Спешу описать тебе очередной кусок моей сибирской жизни.

Понемногу мне удалось познакомиться почти со всеми заметными членами здешнего общества, кроме по-прежнему отсутствующих Гордеева и его управляющего. Ты, может, не поверишь, но в чем-то глубоком оно (егорьевское общество) совершенно от нашего петербургского света не отличается. Те же чувства и страсти, обусловленные, по видимости, самой человеческой природой. То же стремление быть интересными и значительными (хоть в собственных глазах) и буйная способность говорить много, пылко и скучно о предметах, столь отвлеченных от того жизненного импульса, который послужил их рождению, что уж и догадаться невозможно: к чему? зачем? откуда?

Мелких отличий – масса, но для меня они как-то теряются на фоне этого обескураживающего сходства. Впрочем, может случиться и так, что сие есть лишь моя минутная меланхолия (ах, бог знает почему! Сырым океанским ветром, волею метеорологического случая пролетевшим половину обширного материка и напомнившим мне о милом Санкт-Петербурге, навеяло…). В таком виде душевного устройства все люди кажутся одинаковыми и внимания недостойными, все лица сливаются в одно большое равнодушное лицо, обладатель которого смотрит на тебя с раздражающим, ничего не обозначающим любопытством и кушает масляные шаньги с забеленным чаем или лузгает, лузгает, лузгает кедровые орешки…

На самом деле все, разумеется, совершенно не так.

Из главных общественных новостей – мы ставим спектакль. Такого в Егорьевске не случалось со дня основания, и все взбудоражены донельзя. Мое предложение сначала встретили с недоверием. «У нас? Спектакль?! Да кто ж сыграет?!» – презрительно фыркали сестры Златовратские и вполне одинаково морщили короткие носики с твердыми, косо прорезанными ноздрями, унаследованными от матери. «Да вот вы и сыграете», – безмятежно отвечала я. «Ладно – мы, а еще кто ж?» – «Найдем!» – «Это у вас, в Петербурге, куда ни кинь, всюду в образованного человека попадешь. А у нас, в глуши! Ах, Софи, как вы заблуждаетесь!»

В общем, их нытье мне быстро надоело, и я обратилась к иным силам.

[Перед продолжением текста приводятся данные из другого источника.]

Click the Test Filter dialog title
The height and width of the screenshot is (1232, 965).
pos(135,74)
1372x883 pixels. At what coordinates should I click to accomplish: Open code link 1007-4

Впрочем, от приютившей меня семьи на мою сторону сразу же решительно встали Леокардия Власьевна и ее муж, зараженный энтузиазмом жены. На двоих они предложили мне «замечательную по всем статьям» пьесу из римской истории. Сам Златовратский взялся перевести ее с латыни и переложить для современных условий. Пьеса воспевает патриотизм и верность долгу, а в конце все герои, умирая после финальной битвы от мучительных ран, долго ползают по сцене и произносят проникновенные занудные монологи, обосновывая свои жизненные позиции. Леокардия, естественно, потребовала от мужа, чтобы при переводе он для равновесия ввел в пьесу несколько женских образов, которые будут отличаться теми же (очень одобряемыми Леокардией) качествами и, надо думать, будут ползать по сцене вместе с мужчинами. Я аккуратно сказала, что подумаю, и бессовестно воспользовалась энергией Леокардии, вовсе не имея в виду ставить на егорьевской «сцене» этот среднеримский кошмар.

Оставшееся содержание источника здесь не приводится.